**What is required**. This exercise calls for every line of the listing below that contains the word "agent".

**Extracted entries**.
^^^^
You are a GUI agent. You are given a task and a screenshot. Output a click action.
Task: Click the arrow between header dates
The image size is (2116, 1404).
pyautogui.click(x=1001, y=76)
^^^^
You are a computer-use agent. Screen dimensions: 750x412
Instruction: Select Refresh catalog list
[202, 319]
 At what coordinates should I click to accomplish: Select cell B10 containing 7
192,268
^^^^
**Task result**.
You are a GUI agent. You are given a task and a screenshot. Output a click action.
You are a computer-use agent. Screen dimensions: 750x412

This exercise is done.